# Énoncé de l'exercice
Traduisez en anglais la phrase suivante, tirée du texte sur le procès des Batwa devant le tribunal militaire de Bukavu : « Le mardi 4 février 2020, le Tribunal Militaire de Garnison de Bukavu (TMGB) a rendu son verdict dans l’affaire Kasula Jean-Marie et 7 coaccusés. »

# Bloc de texte
Le mardi 4 février 2020, le Tribunal Militaire de Garnison de Bukavu (TMGB) a rendu son verdict dans l’affaire Kasula Jean-Marie et 7 coaccusés. Les accusés, dont deux femmes, tous membres de la communauté autochtone Batwa du village de Muyanga, dans le groupement de Miti, en territoire de Kabare ont tous été condamnés. Ils étaient poursuivis pour trois chefs d’accusations, notamment la détention illégale d’armes et de munitions de guerre, l’association de malfaiteurs et destruction méchante du Parc National de Kahuzi-Biega (PNKB).   

Le Tribunal a condamné les 6 hommes Batwa (y compris Kasula), à une peine de 15 ans de servitude pénale, et une amende de cinq mille dollars chacun à l’ICCN, pour tous les préjudices causés. Les deux femmes ont été condamnées à 12 mois de servitude pénale, et une amende de 200 milles francs congolais chacune.

Ce procès expéditif cache en vérité trois problèmes fondamentaux : Premièrement, les conditions d’un procès équitable n’étaient pas réunies. Deuxièmement, il existe de nombreuses zones d'ombre autour de cette affaire, qui n'auraient pu être clarifiées que dans le cadre d'un système judiciaire impartial et indépendant. Enfin, le jugement rendu à la hâte par le TMGB détourne l’attention nationale et internationale d’une réalité bien différente : la quête permanente de survie des communautés autochtones Batwa/Bambuti qui ont été expulsées du Parc National de Kahuzi-Biega (PNKB) en 1975.

Incompétence du tribunal militaire

A première vue, le jugement rendu par le Tribunal Militaire pose également un problème de forme. En ce sens qu’une juridiction militaire devrait uniquement être compétente pour juger les infractions commises par les militaires. En effet, selon l’article 122 de la Loi portant Code Judiciaire Militaire, « sont justiciables du Tribunal Militaire de Garnison, les militaires des Forces Armées Congolaises d’un grade inférieur à celui de Major et les membres de la Police Nationale et du Service National de même rang (…) ».[1] Pourtant, ici, il s'agissait de juger des civils.

# Segment de données

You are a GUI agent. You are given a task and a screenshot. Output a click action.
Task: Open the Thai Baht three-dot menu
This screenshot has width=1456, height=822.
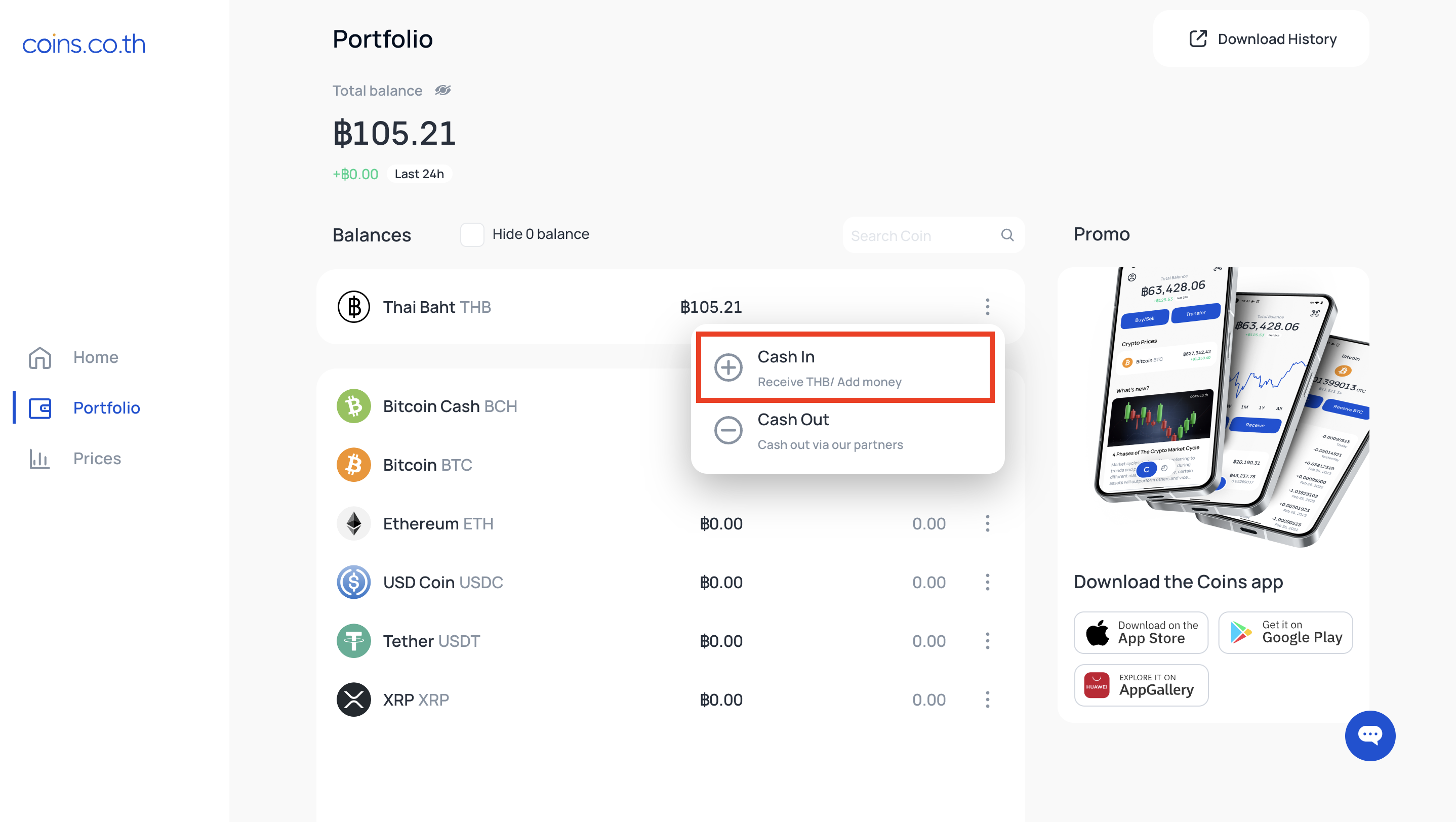[x=987, y=307]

# Réponse attendue
On Tuesday, February 4, 2020, the Bukavu Garrison Military Court (TMGB) delivered its verdict in the case of Kasula Jean-Marie and 7 co-defendants.